Countrywide's pockets of fraud, whistleblowing, and retribution

Not everyone at the Calabasas-based mortgage lender was a crook. But neither was the corruption isolated, as we're finding out in a series of lawsuits accusing Countrywide - and its parent, Bank of America - of encouraging or condoning fraud. That included falsifying income documentation and other tactics that helped steer borrowers into bad mortgages. The Center for Public Integrity finds numerous instances where employees would raise concerns about questionable activity, only to be ignored or in some cases demoted or let go. Did CEO Angelo Mozilo know what was going on? Well, the Justice Department dropped its investigation into Mozilo, and no incriminating evidence against him has been unearthed. Underlings apparently kept a lot of nasty stuff away from the big boss, so I suppose it's possible he was unaware of specific situations. But Mozilo had to be aware of the culture - he helped nurture it. And the Countrywide culture, especially towards the end of the real estate boom, centered on volume at all costs. So it's not difficult to imagine how things could have gotten so out of hand. Here's a small sample of the center's excellent reporting:

In the summer of 2007, a team of corporate investigators sifted through mounds of paper pulled from shred bins at Countrywide Financial Corp. mortgage shops in and around Boston. By intercepting the documents before they were sliced by the shredder, the investigators were able to uncover what they believed was evidence that branch employees had used scissors, tape and Wite-Out to create fake bank statements, inflated property appraisals and other phony paperwork. Inside the heaps of paper, for example, they found mock-ups that indicated to investigators that workers had, as a matter of routine, literally cut and pasted the address for one home onto an appraisal for a completely different piece of property. Eileen Foster, the company's new fraud investigations chief, had seen a lot of slippery behavior in her two-plus decades in the banking business. But she'd never seen anything like this.

[CUT]

In the end, dozens of employees were let go and six branches were shut down. But Foster worried some of the worst actors had escaped unscathed. She suspected, she says, that something wasn't right with Countrywide's culture -- and that it was going to be rough going for her as she and her team dug into the methods used by Countrywide's sales machine. By early 2008, she claims, she'd concluded that many in Countrywide's chain of command were working to cover up massive fraud within the company -- outing and then firing whistleblowers who tried to report forgery and other misconduct. People who spoke up, she says, were "taken out." By the fall of 2008, she was out of a job too. Countrywide's new owner, Bank of America Corp., told her it was firing her for "unprofessional conduct."

Foster began a three-year battle to clear her name and establish that she and other employees had been punished for doing the right thing.
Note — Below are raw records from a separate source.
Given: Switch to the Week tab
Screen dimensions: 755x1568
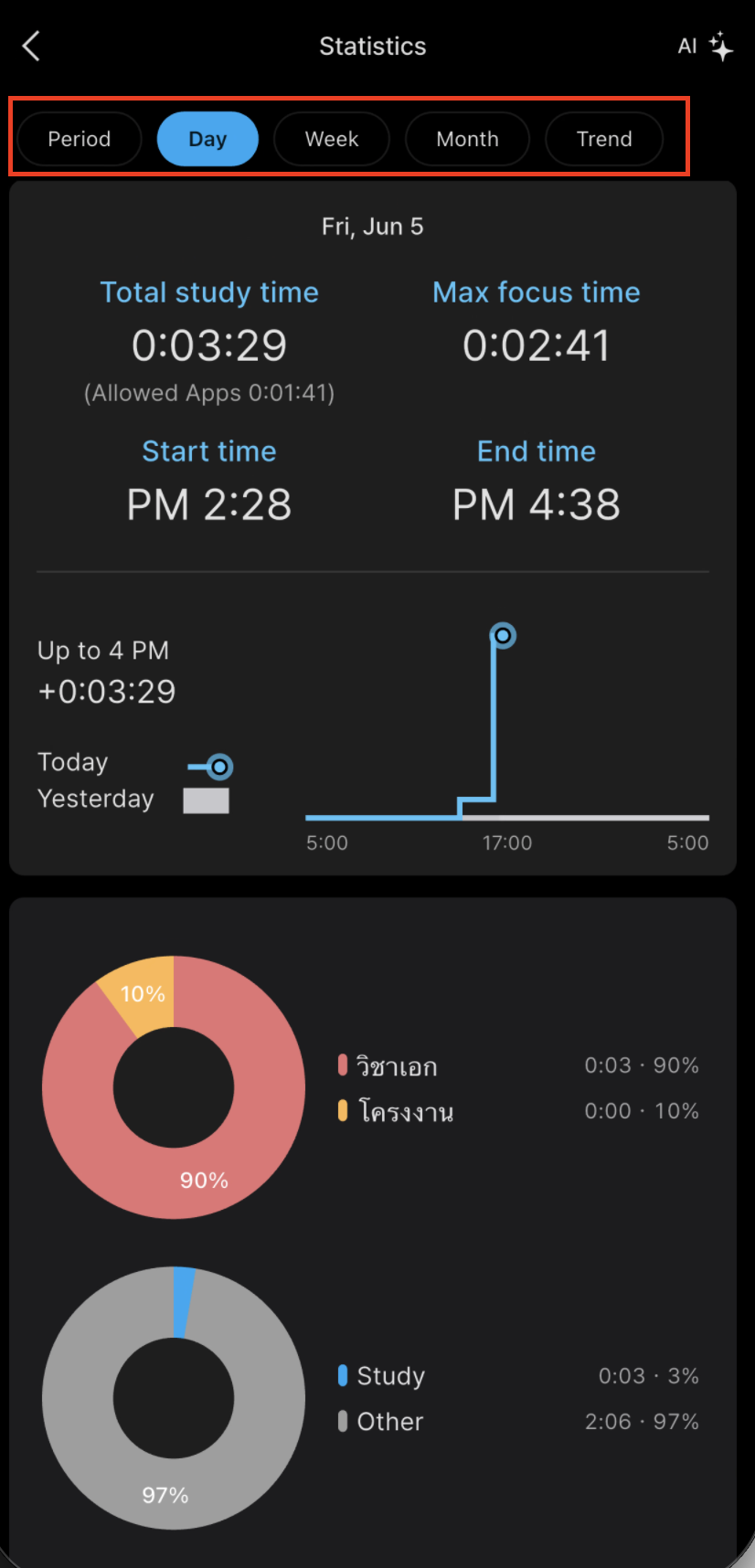Looking at the screenshot, I should (x=332, y=139).
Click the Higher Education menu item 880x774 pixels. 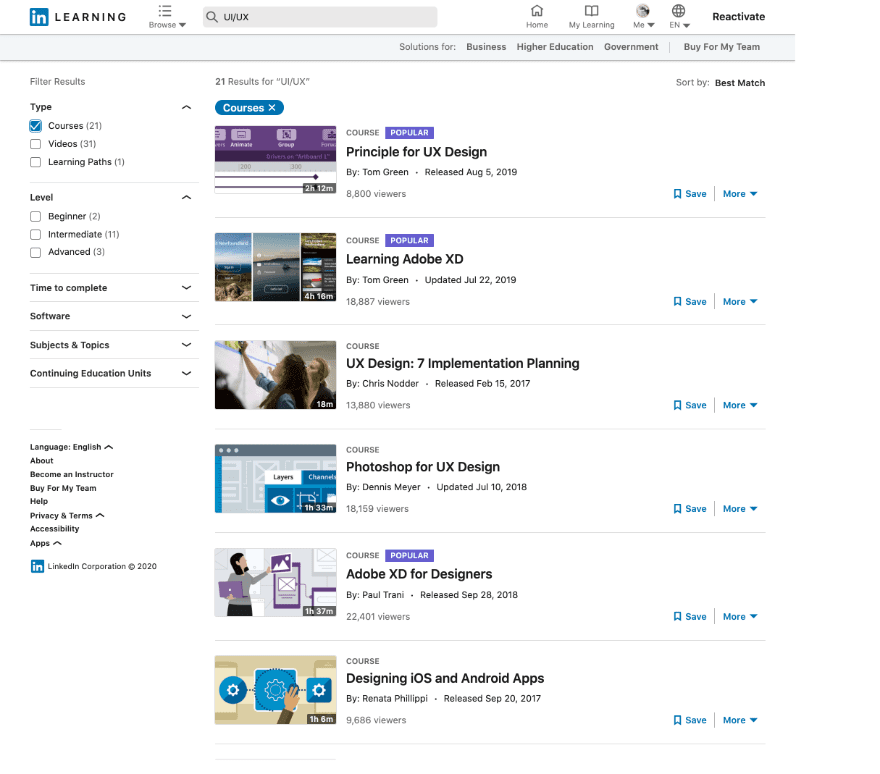[555, 46]
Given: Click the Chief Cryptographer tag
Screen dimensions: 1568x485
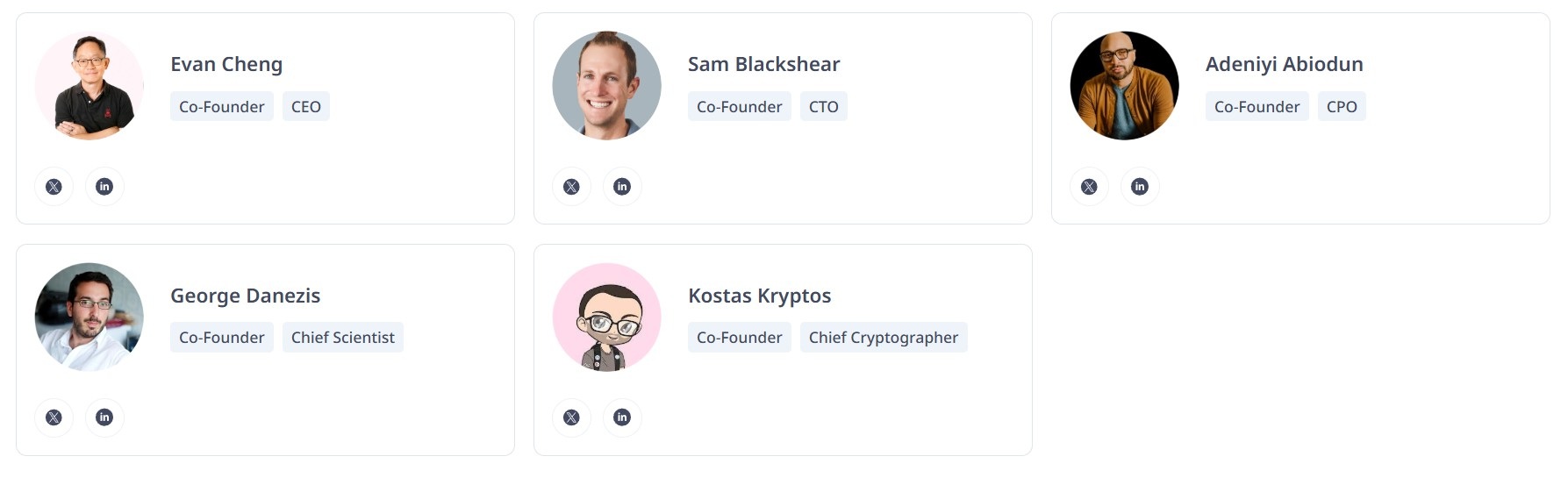Looking at the screenshot, I should tap(884, 337).
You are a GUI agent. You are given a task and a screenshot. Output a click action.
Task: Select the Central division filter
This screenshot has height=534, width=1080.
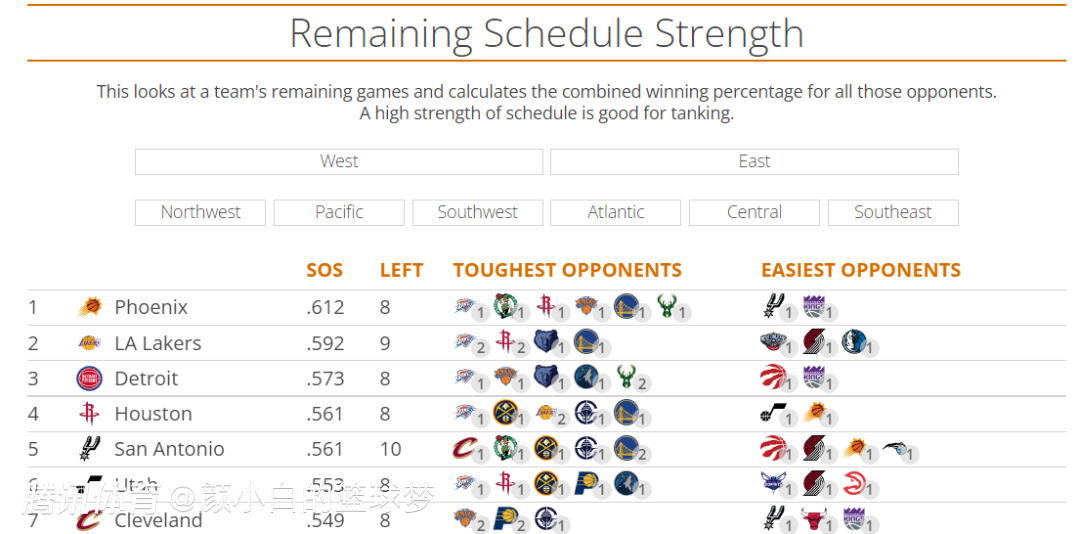coord(754,212)
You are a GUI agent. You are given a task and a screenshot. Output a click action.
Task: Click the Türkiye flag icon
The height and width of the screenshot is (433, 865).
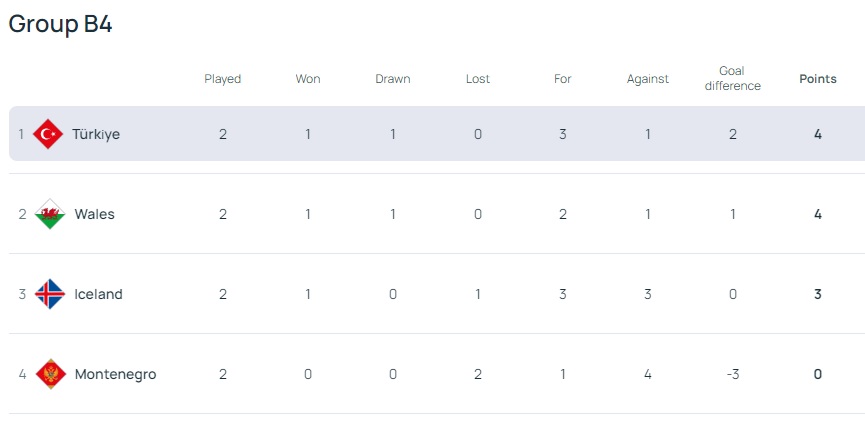pyautogui.click(x=48, y=134)
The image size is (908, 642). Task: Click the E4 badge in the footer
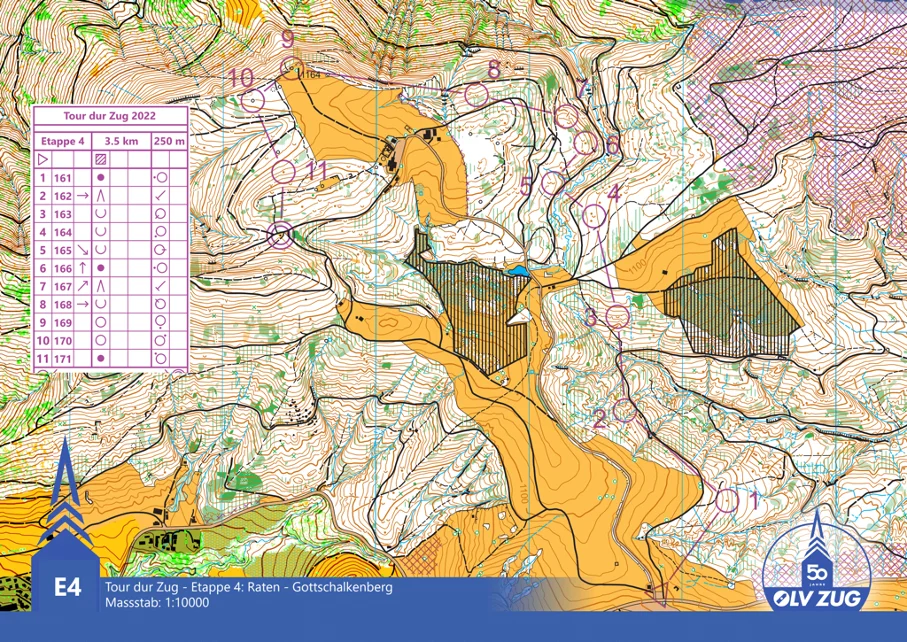click(x=66, y=588)
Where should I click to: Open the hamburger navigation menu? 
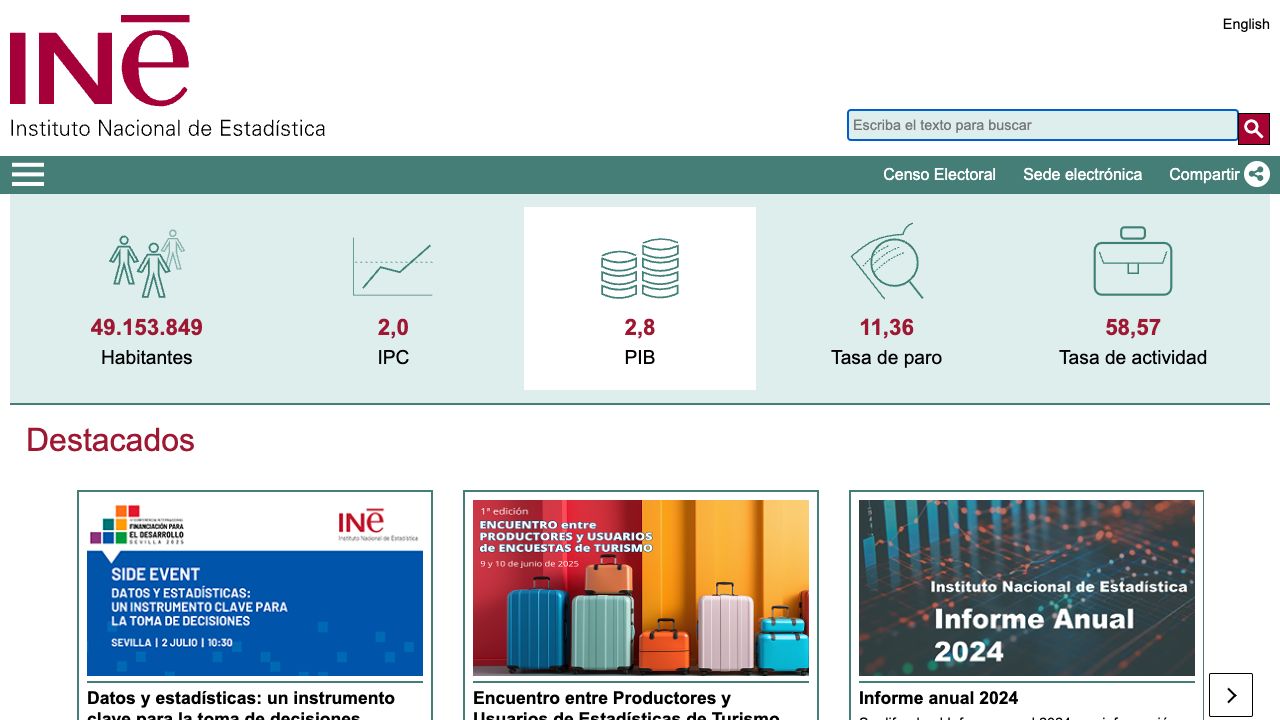click(x=28, y=175)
Last week, the U.S. Department of Labor ruled that Bank of America had illegally fired her as payback for exposing fraud and retaliation against whistleblowers. It ordered the bank to reinstate her and pay her some $930,000. Bank of America denies Foster's allegations and stands behind its decision to fire her. Foster sees the ruling as a vindication of her decision to keep fighting. "I don't let people bully me, intimidate me and coerce me," Foster told iWatch News during a series of interviews. "And it's just not right that people don't know what happened here and how it happened."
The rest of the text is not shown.